*PROBLEM DESCRIPTION*
Retype the data below in full, keeping every character as it is.

[Stored data entries]
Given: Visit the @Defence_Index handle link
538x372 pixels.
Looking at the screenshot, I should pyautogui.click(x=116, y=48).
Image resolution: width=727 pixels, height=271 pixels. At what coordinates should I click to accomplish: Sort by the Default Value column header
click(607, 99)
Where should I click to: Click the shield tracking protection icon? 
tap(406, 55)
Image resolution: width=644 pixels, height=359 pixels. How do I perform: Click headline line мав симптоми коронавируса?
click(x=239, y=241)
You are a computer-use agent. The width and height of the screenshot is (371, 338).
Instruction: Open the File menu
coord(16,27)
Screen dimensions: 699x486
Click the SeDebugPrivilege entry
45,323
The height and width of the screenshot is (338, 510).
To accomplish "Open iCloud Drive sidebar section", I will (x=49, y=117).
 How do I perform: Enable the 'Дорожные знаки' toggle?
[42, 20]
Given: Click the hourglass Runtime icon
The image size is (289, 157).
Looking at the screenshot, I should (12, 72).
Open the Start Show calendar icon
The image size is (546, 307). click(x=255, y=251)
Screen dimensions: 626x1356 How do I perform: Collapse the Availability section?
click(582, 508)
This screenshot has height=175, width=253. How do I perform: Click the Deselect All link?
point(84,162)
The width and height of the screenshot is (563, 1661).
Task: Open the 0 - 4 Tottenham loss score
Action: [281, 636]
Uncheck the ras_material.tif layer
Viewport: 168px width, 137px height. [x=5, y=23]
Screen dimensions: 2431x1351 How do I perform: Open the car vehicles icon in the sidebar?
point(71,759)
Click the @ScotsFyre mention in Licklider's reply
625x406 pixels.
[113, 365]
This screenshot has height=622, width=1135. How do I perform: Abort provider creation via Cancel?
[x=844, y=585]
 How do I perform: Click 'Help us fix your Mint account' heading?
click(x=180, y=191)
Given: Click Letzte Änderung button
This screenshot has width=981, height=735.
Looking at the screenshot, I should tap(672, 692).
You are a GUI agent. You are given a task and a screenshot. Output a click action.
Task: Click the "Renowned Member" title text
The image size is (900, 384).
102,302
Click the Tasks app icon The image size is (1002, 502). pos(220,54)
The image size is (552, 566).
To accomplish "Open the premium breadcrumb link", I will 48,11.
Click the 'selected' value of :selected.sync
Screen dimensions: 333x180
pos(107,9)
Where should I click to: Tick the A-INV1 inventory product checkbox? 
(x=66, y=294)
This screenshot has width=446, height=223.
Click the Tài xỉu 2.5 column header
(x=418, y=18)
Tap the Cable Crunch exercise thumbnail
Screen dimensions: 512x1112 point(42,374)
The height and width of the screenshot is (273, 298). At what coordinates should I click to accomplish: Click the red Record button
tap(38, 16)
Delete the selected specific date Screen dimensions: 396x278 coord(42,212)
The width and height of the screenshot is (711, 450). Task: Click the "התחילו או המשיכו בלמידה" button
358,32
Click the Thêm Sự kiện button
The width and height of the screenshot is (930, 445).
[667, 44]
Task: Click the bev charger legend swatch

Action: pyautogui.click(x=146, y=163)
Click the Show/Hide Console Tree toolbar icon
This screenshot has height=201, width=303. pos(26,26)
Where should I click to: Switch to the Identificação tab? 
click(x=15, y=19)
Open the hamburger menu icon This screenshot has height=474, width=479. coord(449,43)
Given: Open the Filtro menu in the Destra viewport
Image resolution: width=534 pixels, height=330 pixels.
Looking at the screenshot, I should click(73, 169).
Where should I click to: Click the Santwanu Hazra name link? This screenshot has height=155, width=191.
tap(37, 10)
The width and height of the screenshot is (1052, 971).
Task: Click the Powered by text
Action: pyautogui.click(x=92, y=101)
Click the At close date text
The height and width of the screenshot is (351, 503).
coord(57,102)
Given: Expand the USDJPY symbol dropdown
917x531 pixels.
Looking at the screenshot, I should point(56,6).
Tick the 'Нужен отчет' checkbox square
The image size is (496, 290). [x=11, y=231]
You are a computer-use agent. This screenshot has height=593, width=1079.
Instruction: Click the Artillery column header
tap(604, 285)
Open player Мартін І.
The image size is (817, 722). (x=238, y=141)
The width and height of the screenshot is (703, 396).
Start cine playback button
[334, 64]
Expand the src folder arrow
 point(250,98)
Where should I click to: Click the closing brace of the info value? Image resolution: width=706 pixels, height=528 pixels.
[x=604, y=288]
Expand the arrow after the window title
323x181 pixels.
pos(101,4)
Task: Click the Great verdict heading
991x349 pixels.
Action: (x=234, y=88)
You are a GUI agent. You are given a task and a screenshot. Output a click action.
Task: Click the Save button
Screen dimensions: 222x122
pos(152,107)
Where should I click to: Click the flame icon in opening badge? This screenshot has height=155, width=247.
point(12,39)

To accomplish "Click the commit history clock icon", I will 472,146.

*RESULT FOR THIS EXERCISE*
Given: Visit the @Defence_Index handle link
538x372 pixels.
Looking at the screenshot, I should pyautogui.click(x=116, y=48).
Image resolution: width=727 pixels, height=271 pixels. At what coordinates should I click to accomplish: Sort by the Default Value column header
click(607, 99)
Where should I click to: Click the shield tracking protection icon? 
tap(406, 55)
Image resolution: width=644 pixels, height=359 pixels. How do I perform: Click headline line мав симптоми коронавируса?
click(x=239, y=241)
You are a computer-use agent. The width and height of the screenshot is (371, 338).
Instruction: Open the File menu
coord(16,27)
Screen dimensions: 699x486
Click the SeDebugPrivilege entry
45,323
The height and width of the screenshot is (338, 510).
To accomplish "Open iCloud Drive sidebar section", I will (x=49, y=117).
 How do I perform: Enable the 'Дорожные знаки' toggle?
[42, 20]
Given: Click the hourglass Runtime icon
The image size is (289, 157).
Looking at the screenshot, I should (12, 72).
Open the Start Show calendar icon
The image size is (546, 307). click(x=255, y=251)
Screen dimensions: 626x1356 How do I perform: Collapse the Availability section?
click(582, 508)
This screenshot has height=175, width=253. How do I perform: Click the Deselect All link?
point(84,162)
The width and height of the screenshot is (563, 1661).
Task: Open the 0 - 4 Tottenham loss score
Action: [281, 636]
Uncheck the ras_material.tif layer
Viewport: 168px width, 137px height. [x=5, y=23]
Screen dimensions: 2431x1351 How do I perform: Open the car vehicles icon in the sidebar?
point(71,759)
Click the @ScotsFyre mention in Licklider's reply
625x406 pixels.
[113, 365]
This screenshot has height=622, width=1135. How do I perform: Abort provider creation via Cancel?
[x=844, y=585]
 How do I perform: Click 'Help us fix your Mint account' heading?
click(x=180, y=191)
Given: Click Letzte Änderung button
This screenshot has width=981, height=735.
Looking at the screenshot, I should tap(672, 692).
You are a GUI agent. You are given a task and a screenshot. Output a click action.
Task: Click the "Renowned Member" title text
The image size is (900, 384).
102,302
Click the Tasks app icon The image size is (1002, 502). pos(220,54)
The image size is (552, 566).
To accomplish "Open the premium breadcrumb link", I will 48,11.
Click the 'selected' value of :selected.sync
Screen dimensions: 333x180
pos(107,9)
Where should I click to: Tick the A-INV1 inventory product checkbox? 
(x=66, y=294)
This screenshot has width=446, height=223.
Click the Tài xỉu 2.5 column header
(x=418, y=18)
Tap the Cable Crunch exercise thumbnail
Screen dimensions: 512x1112 point(42,374)
The height and width of the screenshot is (273, 298). At what coordinates should I click to accomplish: Click the red Record button
tap(38, 16)
Delete the selected specific date Screen dimensions: 396x278 coord(42,212)
The width and height of the screenshot is (711, 450). Task: Click the "התחילו או המשיכו בלמידה" button
358,32
Click the Thêm Sự kiện button
The width and height of the screenshot is (930, 445).
[667, 44]
Task: Click the bev charger legend swatch

Action: pyautogui.click(x=146, y=163)
Click the Show/Hide Console Tree toolbar icon
This screenshot has height=201, width=303. pos(26,26)
Where should I click to: Switch to the Identificação tab? 
click(x=15, y=19)
Open the hamburger menu icon This screenshot has height=474, width=479. coord(449,43)
Given: Open the Filtro menu in the Destra viewport
Image resolution: width=534 pixels, height=330 pixels.
Looking at the screenshot, I should click(73, 169).
Where should I click to: Click the Santwanu Hazra name link? This screenshot has height=155, width=191.
tap(37, 10)
The width and height of the screenshot is (1052, 971).
Task: Click the Powered by text
Action: pyautogui.click(x=92, y=101)
Click the At close date text
The height and width of the screenshot is (351, 503).
coord(57,102)
Given: Expand the USDJPY symbol dropdown
917x531 pixels.
Looking at the screenshot, I should point(56,6).
Tick the 'Нужен отчет' checkbox square
The image size is (496, 290). [x=11, y=231]
You are a computer-use agent. This screenshot has height=593, width=1079.
Instruction: Click the Artillery column header
tap(604, 285)
Open player Мартін І.
The image size is (817, 722). (x=238, y=141)
The width and height of the screenshot is (703, 396).
Start cine playback button
[334, 64]
Expand the src folder arrow
 point(250,98)
Where should I click to: Click the closing brace of the info value? Image resolution: width=706 pixels, height=528 pixels.
[x=604, y=288]
Expand the arrow after the window title
323x181 pixels.
pos(101,4)
Task: Click the Great verdict heading
991x349 pixels.
Action: (x=234, y=88)
You are a GUI agent. You are given a task and a screenshot. Output a click action.
Task: Click the Save button
Screen dimensions: 222x122
pos(152,107)
Where should I click to: Click the flame icon in opening badge? This screenshot has height=155, width=247.
point(12,39)

To accomplish "Click the commit history clock icon", I will 472,146.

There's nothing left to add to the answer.